Distearoyl-N-(3-carboxypropionoyl polyethyleneglycol succinyl) phosphatidylethanolamine (PEG-COOH) was newly synthesized and used to prepare novel immunoliposomes carrying monoclonal antibodies at the distal ends of the PEG chains (Type C). Liposomes were prepared from egg phosphatidylcholine and cholesterol (2 : 1, m/m) containing 6 mol% of PEG-COOH, and a monoclonal antibody, 34A, which is highly specific to pulmonary endothelial cells, was conjugated to the carboxyl groups of PEG-COOH to give various amounts of antibody molecules per liposome. Other immunoliposomes with PEG coating(Type B) or without PEG coating(an earlier type of immunoliposome, Type A) were prepared for comparison.
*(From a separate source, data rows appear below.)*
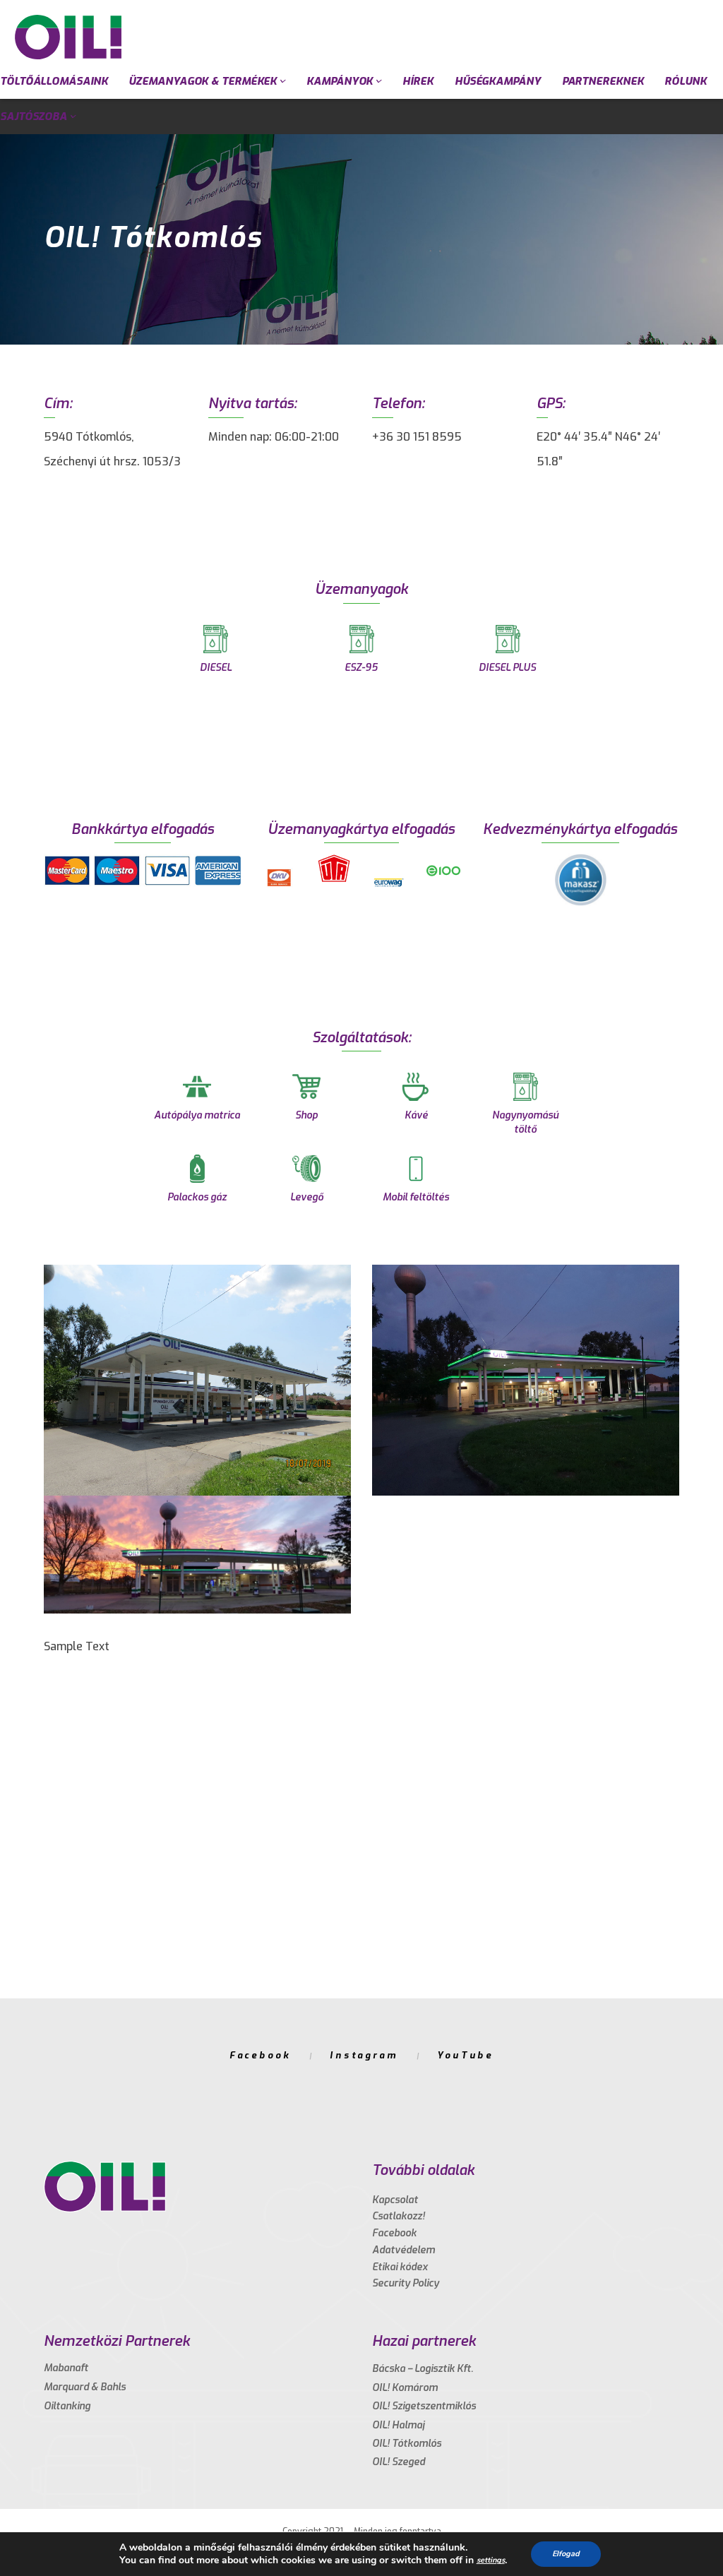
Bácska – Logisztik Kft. (422, 2368)
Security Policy (405, 2283)
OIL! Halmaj (398, 2425)
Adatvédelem (403, 2250)
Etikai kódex (400, 2267)
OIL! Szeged (398, 2462)
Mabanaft (66, 2368)
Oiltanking (67, 2406)
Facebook (260, 2055)
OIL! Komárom (405, 2388)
Type B and Type C liposomes without antibodies showed prolonged circulation time and reduced reticulo-endothelial system(RES) uptake owing to the presence of PEG. These three different types of 34A-immunoliposomes with 30-35 antibody molecules per vesicle and 2000 in the average molecular weight of PEG in Type B or C immunoliposomes were injected into mice to test the immuno targetability to the lung. The efficiency of lung binding of Type B-was one half of that of 34A-Type A, though a large amount of Type B remained in the blood circulation for a long time, suggesting that the steric hindrance of PEG chains reduced not only the immunospecific antibody-antigen binding, but also the RES uptake. The degree of lung binding of Type C was about 1. 3-fold higher than that of Type A, indicating that recognition by the antibodies attached to the PEG terminal was not sterically hindered and that the free PEG (i.e., that not carrying antibody) was effective in increasing the blood concentration of immunoliposomes by enabling them to evade RES uptake. It was shown that antibody density is an important factor for target binding of Type C. However, their immunotagetability was not affected by the molecular weight of PEG-COOH. Our approach provides a simple means of conjugating antibodies directly to the distal end of PEG which is already bound to the liposome membrane, and should contribute to the development of superior targetable drug delivery vehicles for use in diagnostics and therapy.